# Lesson 04: More Visualizations

Welcome to Lesson 04!  Throughout the course you will complete assignments like this one. You can't learn technical subjects without hands-on practice, so these assignments are an important part of the course.

Collaborating on labs is more than okay -- it's encouraged! You should rarely remain stuck for more than a few minutes on a question, so ask a post to the discussion board or ask your instructor for help. Explaining things is beneficial, too -- the best way to solidify your knowledge of a subject is to explain it. You should **not** just copy/paste someone else's code, but rather work together to gain understanding of the task you need to complete. 
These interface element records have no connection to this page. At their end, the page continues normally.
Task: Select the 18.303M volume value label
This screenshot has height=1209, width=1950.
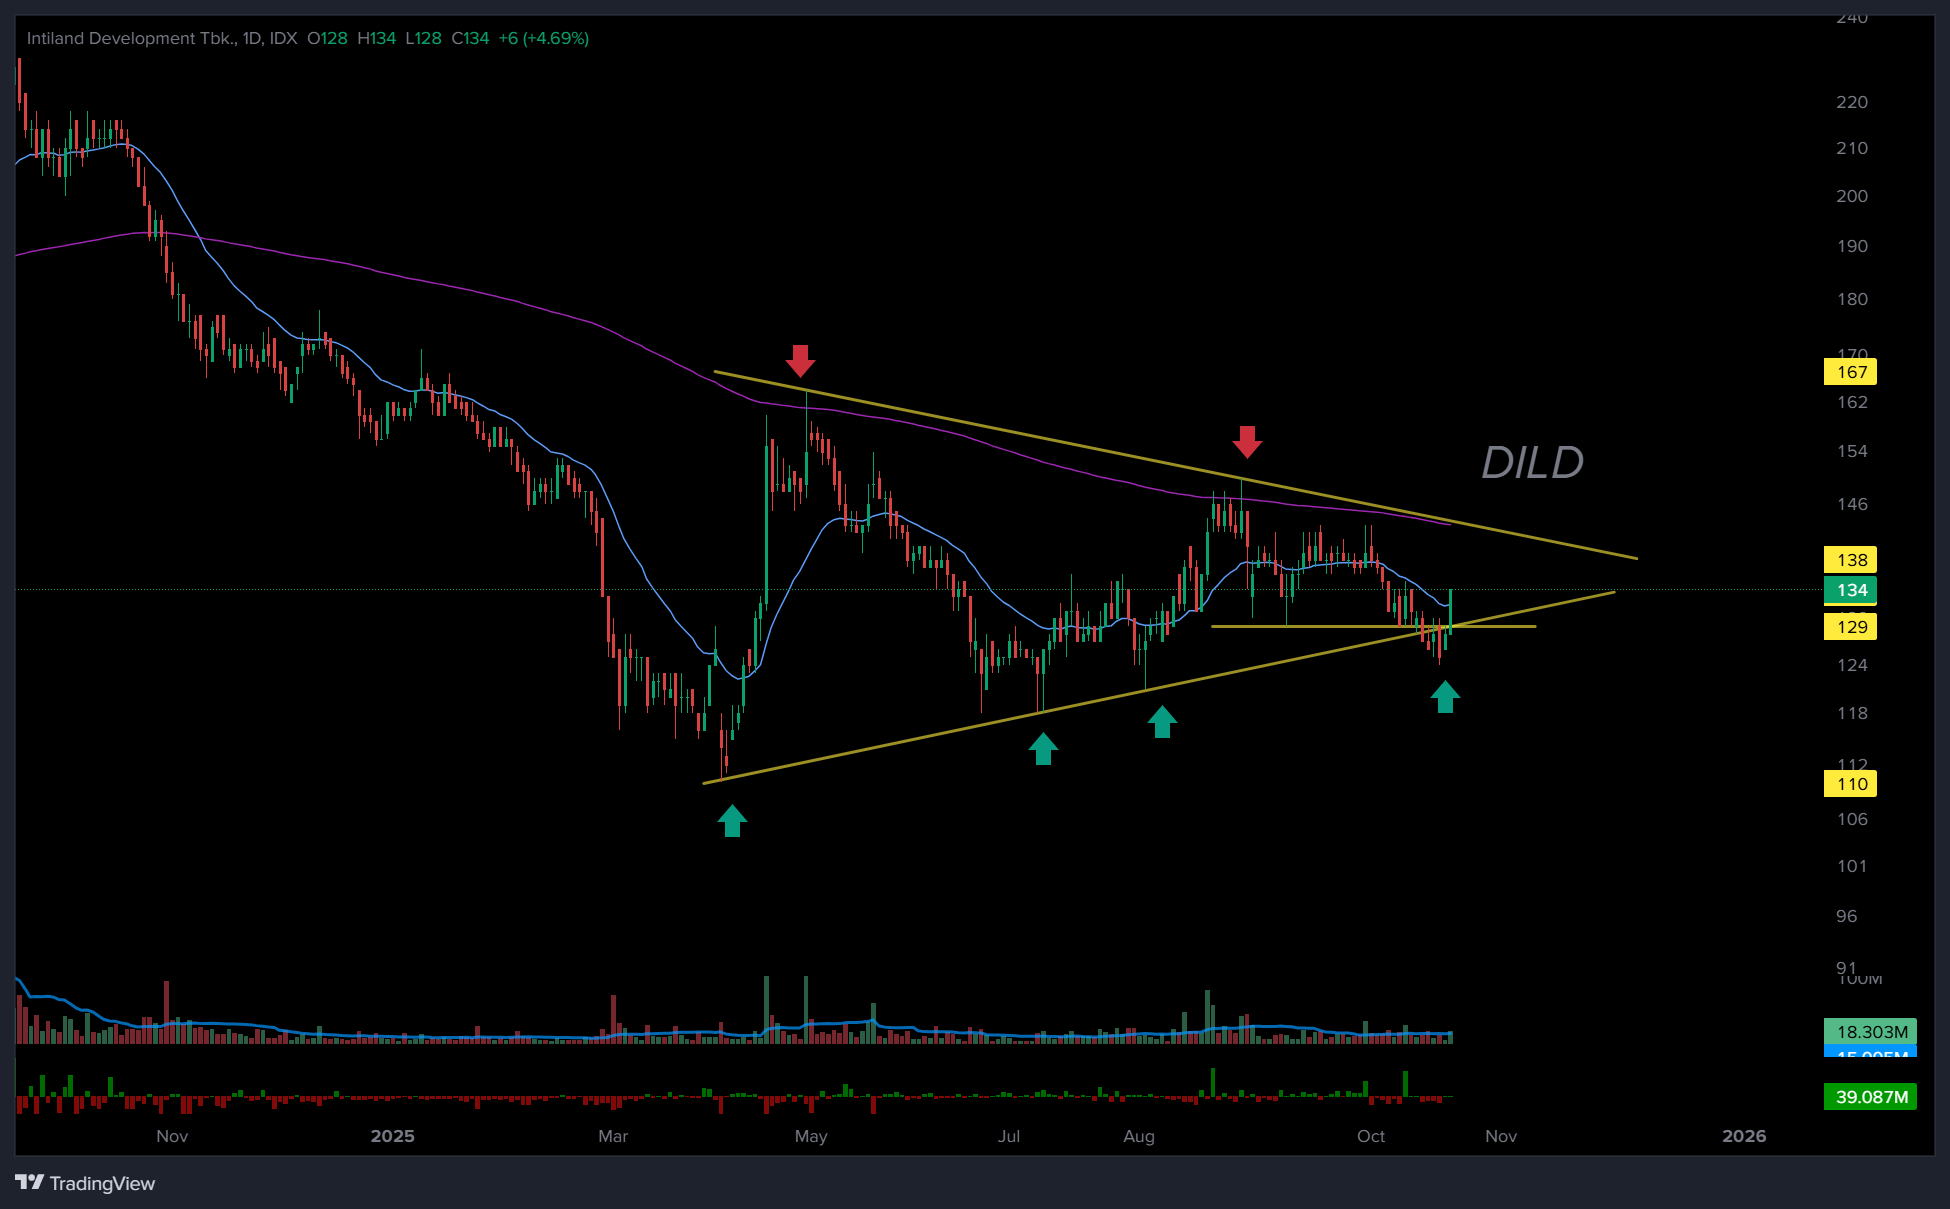Action: (x=1871, y=1031)
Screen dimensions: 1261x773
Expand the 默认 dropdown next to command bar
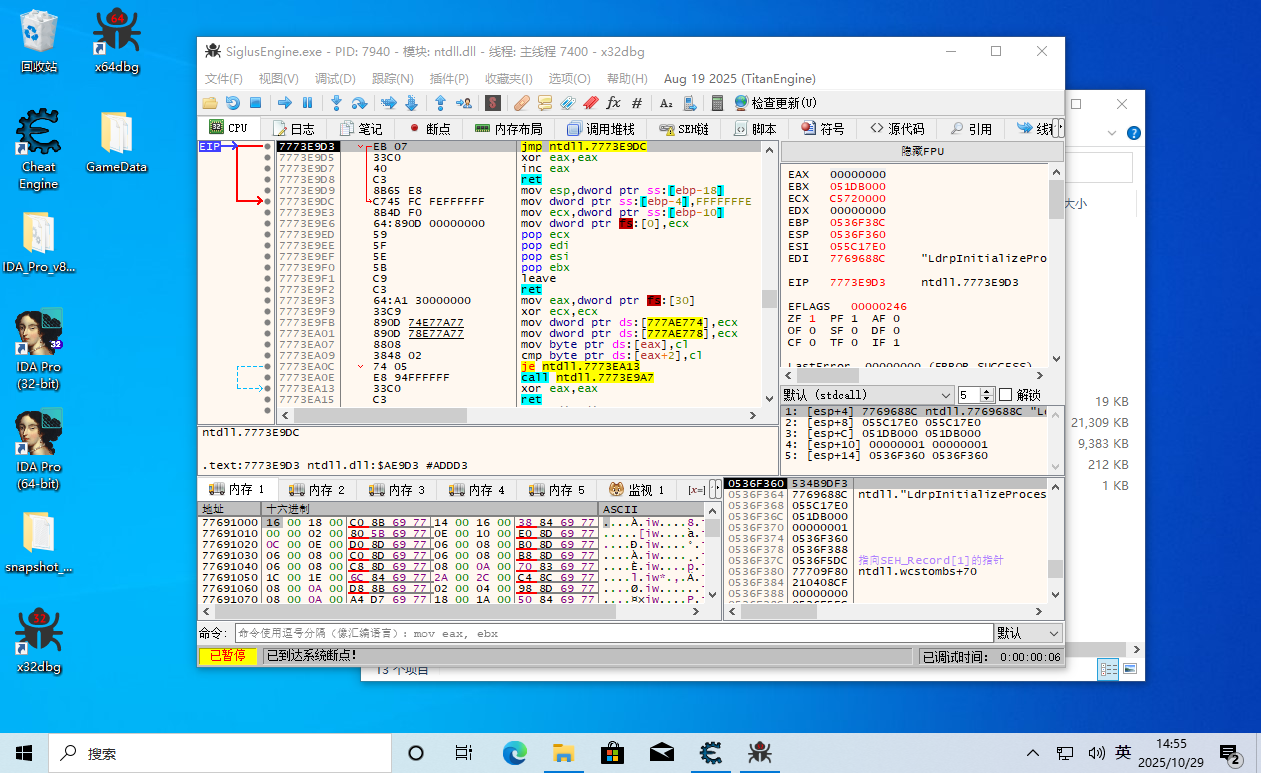1027,633
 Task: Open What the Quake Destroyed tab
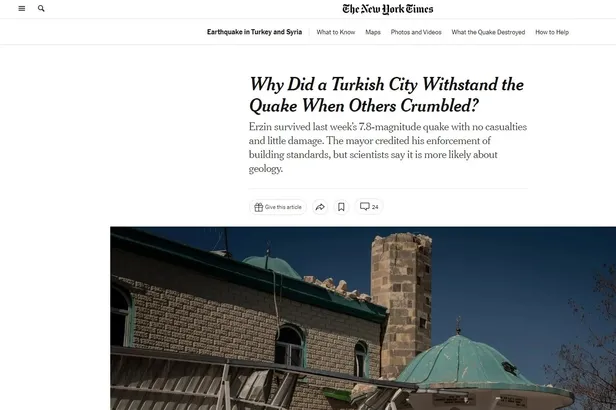[488, 32]

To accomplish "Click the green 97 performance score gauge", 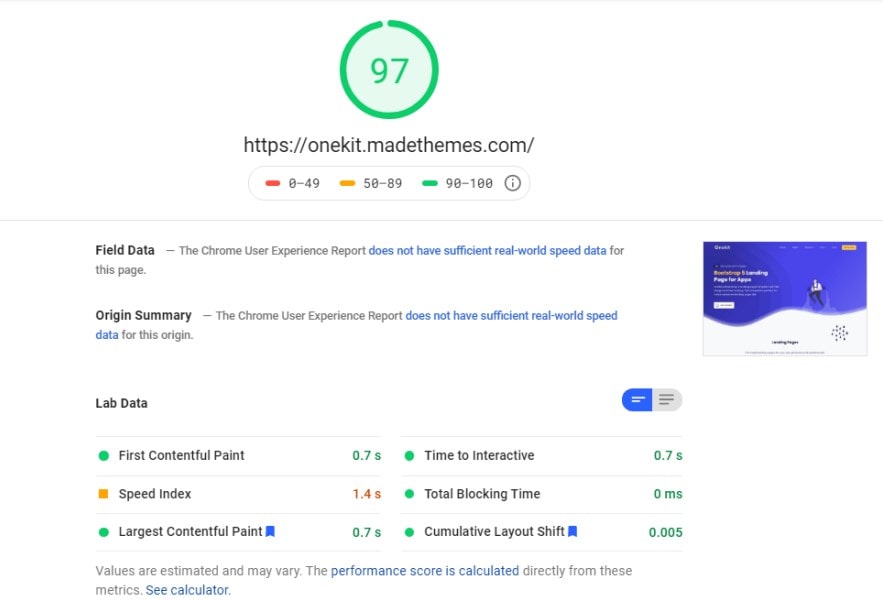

To receive credit for this assignment, answer all questions correctly and submit before the deadline.

**Due Date:** 

**Collaboration Policy:** Data science is a collaborative activity. While you may talk with others about the labs, we ask that you **write your solutions individually**. If you do discuss the assignments with others **please include their names below** (it's a good way to learn your classmates' names).

**Collaborators:** 

List collaborators here.

## Today's Lesson

In today's lab, you'll learn about:

- more table operations.

- visualizations (histograms). 

Let's get started!

## Words of Caution

Remember to run the cell below. It's for setting up the environment so you can have access to what's needed for this lesson. For now, don't worry about what it means: we'll learn more about what's inside of it in the next few lessons.

In [None]:
from datascience import *
import numpy as np

%matplotlib inline
import matplotlib.pyplot as plt
plt.style.use('fivethirtyeight')
plt.rcParams["patch.force_edgecolor"]=True
Table.interactive_plots()

## Histograms

### Categorical Distribution

In [None]:
top_movies = Table.read_table('data/top_movies_2017.csv')
top_movies

In [None]:
top_movies = top_movies.with_column('Millions', np.round(top_movies.column('Gross')/1000000,3))
top_movies.take(np.arange(10)).barh('Title', 'Millions')

In [None]:
studios = top_movies.select('Studio')
studios

Use the `group` method to count up the number of occurrences of each category.

In [None]:
studio_distribution = studios.group('Studio')

In [None]:
studio_distribution

In [None]:
sum(studio_distribution.column('count'))

## Bar Charts

In [None]:
studio_distribution.barh('Studio')

In [None]:
studio_distribution.sort('count', descending=True).barh('Studio')

## Numerical Distribution

In [None]:
ages = 2021-top_movies.column('Year')
top_movies = top_movies.with_column('Age', ages)

In [None]:
top_movies

## Binning

In [None]:
min(ages), max(ages)

In [None]:
my_bins = make_array(0, 5, 10, 15, 25, 40, 65, 105)
my_bins

In [None]:
binned_data = top_movies.bin('Age', bins=my_bins)
binned_data

In [None]:
sum(binned_data.column('Age count'))

In [None]:
np.arange(0, 126, 25)

In [None]:
top_movies.bin('Age', bins=np.arange(0, 126, 25))

In [None]:
top_movies.bin('Age', bins=np.arange(0, 101, 25))

In [None]:
 np.arange(0, 101, 25)

In [None]:
top_movies.where('Age', 100)

## Histograms

In [None]:
my_bins

In [None]:
binned_data

Let's make our first histogram.

In [None]:
top_movies.hist('Age', bins=my_bins, unit='Year')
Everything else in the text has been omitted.